В настоящее время в Швеции, Франции и Нидерландах по-разному выстроены акценты в области политики, направленной на обеспечение гендерного равенства в сфере государственного и корпоративного управления. Во Франции ключевую роль в данной области играют механизмы жесткого регулирования. Страна является лидером среди европейских государств в области политики «гендерных квот»: закреплена квота в 50% для государственных органов законодательной власти и 40% в сфере корпоративного управления, что представляет собой наиболее высокие ориентиры в области представленности женщин в органах управления среди всех стран ЕС[11]. Кроме того, в национальном законодательстве страны закреплены требования к компаниям с численностью сотрудников более 50 человек предоставлять отчеты о показателях в области гендерного разрыва в оплате труда[12], что также стимулирует работодателей принимать меры по обеспечению равной оплаты труда для женщин и мужчин.

В Швеции, в отличие от Франции, делается акцент на применение инструментов мягкого регулирования. В силу исторически сложившейся консенсусно-ориентированной и кооперативной практики принятия решений, а также глубоко укоренившихся в шведском обществе идей гендерного равенства как части общей концепции эгалитаризма, в стране удается поддерживать высокие показатели участия женщин в органах управления без юридического закрепления гендерных квот[13].

Нидерланды традиционно придерживаются смешанного типа политики в данной сфере, сочетая мягкие и жесткие инструменты регулирования. В последние десятилетия стране стабильно удается демонстрировать высокие показатели участия женщин в управлении без введения юридически закрепленных гендерных квот[14], что преимущественно достигается благодаря сложившимся традициям консенсусной демократии в трудовой сфере. Однако в январе 2022 г. была принята поправка к Гражданскому кодексу, закрепляющая целевой показатель, согласно которому женщины должны составлять не менее 33% от общего числа членов наблюдательных советов крупнейших компаний[15], что также должно содействовать повышению показателей гендерного равенства.

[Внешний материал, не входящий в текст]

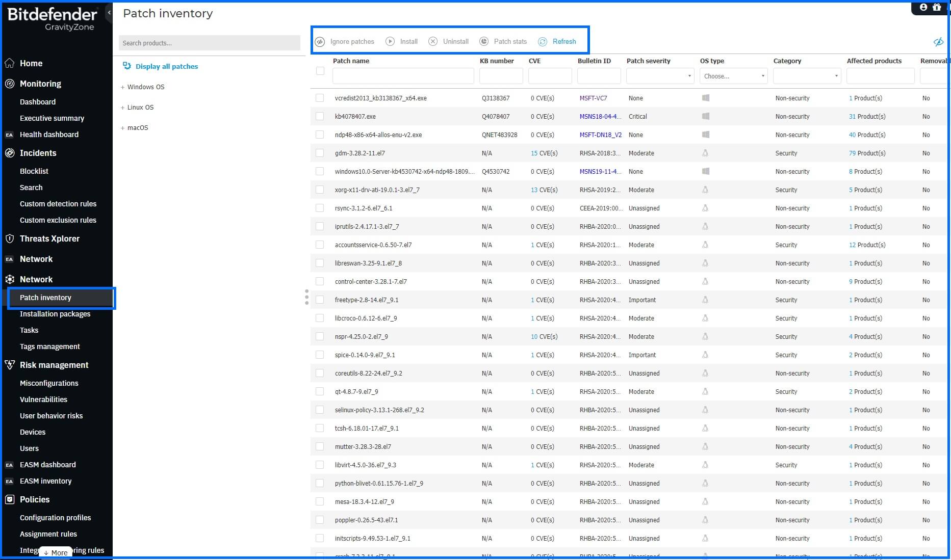The image size is (951, 560).
Task: Click the Search products field
Action: [210, 43]
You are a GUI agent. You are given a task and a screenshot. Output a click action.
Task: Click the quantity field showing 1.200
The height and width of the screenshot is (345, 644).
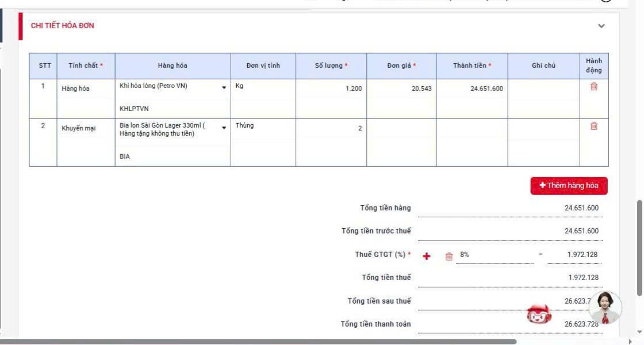(331, 89)
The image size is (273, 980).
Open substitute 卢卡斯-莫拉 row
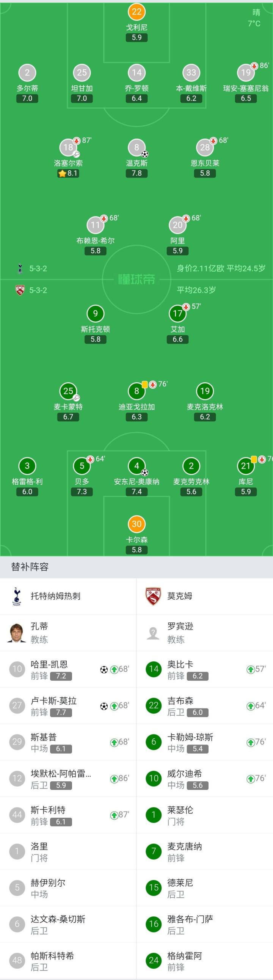pos(68,706)
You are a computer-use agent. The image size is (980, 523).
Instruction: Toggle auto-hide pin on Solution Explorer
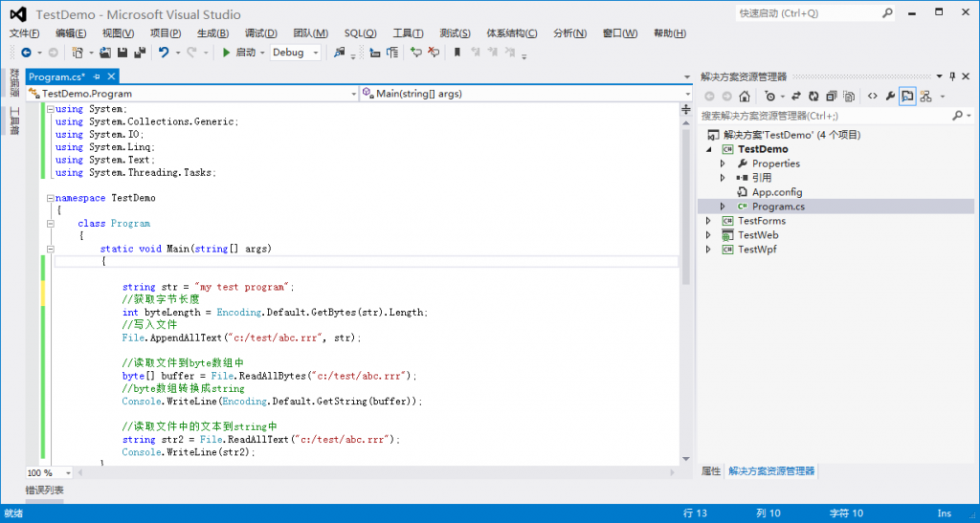952,76
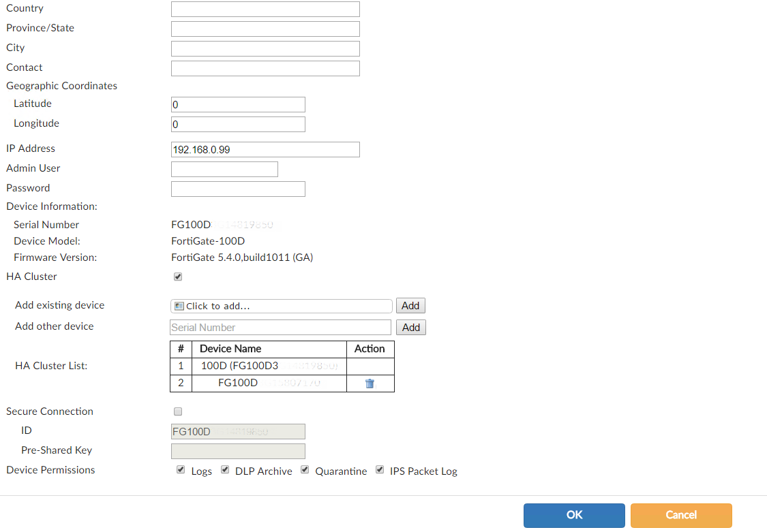This screenshot has width=767, height=532.
Task: Focus the Serial Number input for other device
Action: (x=280, y=328)
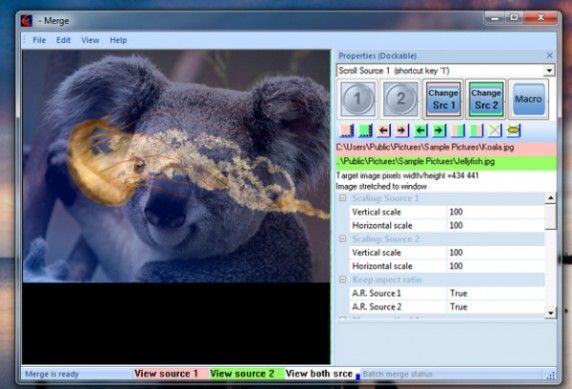Click the green right arrow icon
Viewport: 572px width, 389px height.
(x=439, y=130)
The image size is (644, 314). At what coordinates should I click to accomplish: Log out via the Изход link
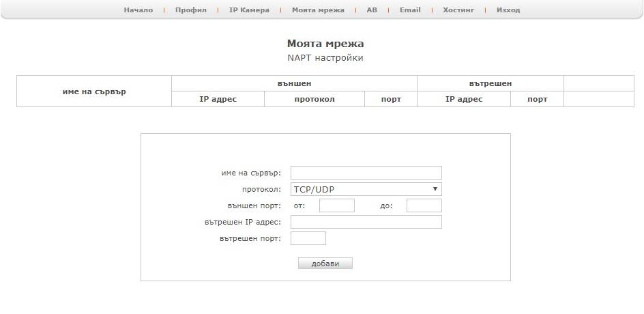(x=508, y=10)
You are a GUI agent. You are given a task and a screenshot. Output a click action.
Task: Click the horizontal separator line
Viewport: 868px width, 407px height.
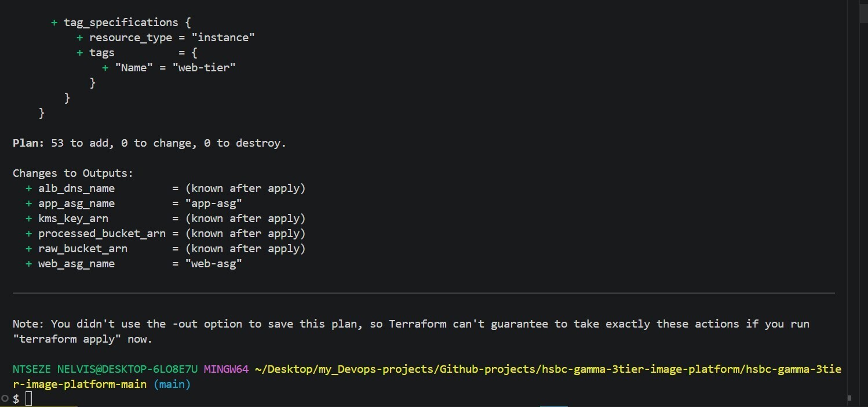(423, 294)
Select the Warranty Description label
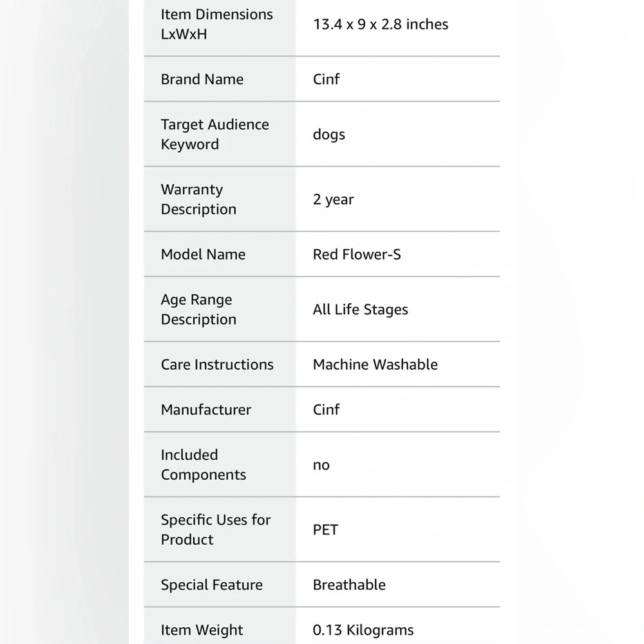This screenshot has height=644, width=644. pyautogui.click(x=198, y=199)
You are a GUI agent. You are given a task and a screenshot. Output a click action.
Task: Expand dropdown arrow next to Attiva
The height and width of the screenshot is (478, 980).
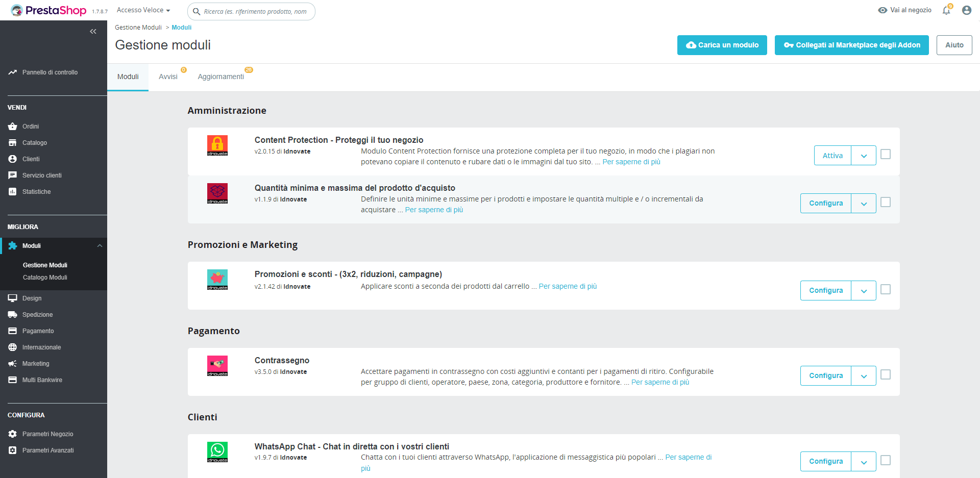[x=864, y=156]
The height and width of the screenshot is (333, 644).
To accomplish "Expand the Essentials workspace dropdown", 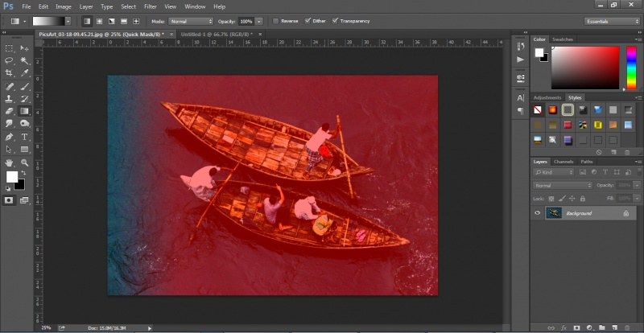I will 613,21.
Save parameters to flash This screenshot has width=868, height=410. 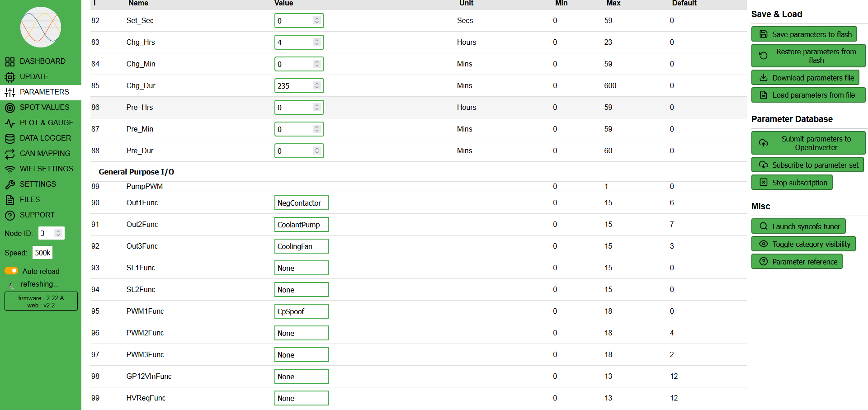[x=804, y=34]
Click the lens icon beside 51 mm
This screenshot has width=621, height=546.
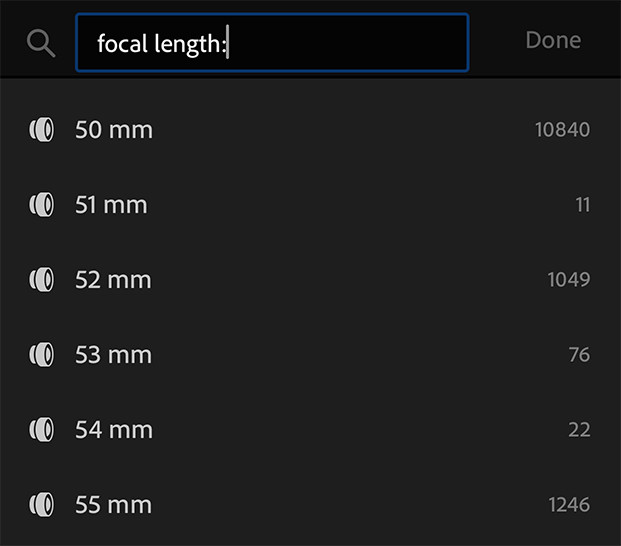[42, 205]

Гендерное равенство в органах управления является залогом достижения гендерного равенства на национальном уровне, поскольку таким образом обеспечивается эффективная разработка и имплементация мер гендерно-инклюзивной политики. Постепенное увеличение количества женщин в органах власти стран Северной Европы привело к формированию скандинавской модели управления, основанной на концепции «государственного феминизма» (закрепление на государственном уровне политики, ориентированной на достижение гендерного равенства) (Hernes, 1987; Borchorst, Siim, 2008). В 2014 г. в Швеции было объявлено о формировании первого «феминистского правительства», чья деятельность ориентирована на проведение политики по обеспечению гендерного равенства, а также о складывании нового курса (феминистской внешней политики[16]), направленного на содействие достижению целей гендерного равенства по всему миру. Данный концепт во внешней политике позже был утвержден во Франции, Нидерландах и ряде других европейский стран[17]. По данным Министерства иностранных дел Франции, к началу 2022 г. женщины составляли порядка половины штатных сотрудников учреждения, а также 28% всех послов страны (11% в 2012 г.), что является одними из наиболее высоких показателей представленности женщин во внешнеполитических ведомствах среди государств ЕС.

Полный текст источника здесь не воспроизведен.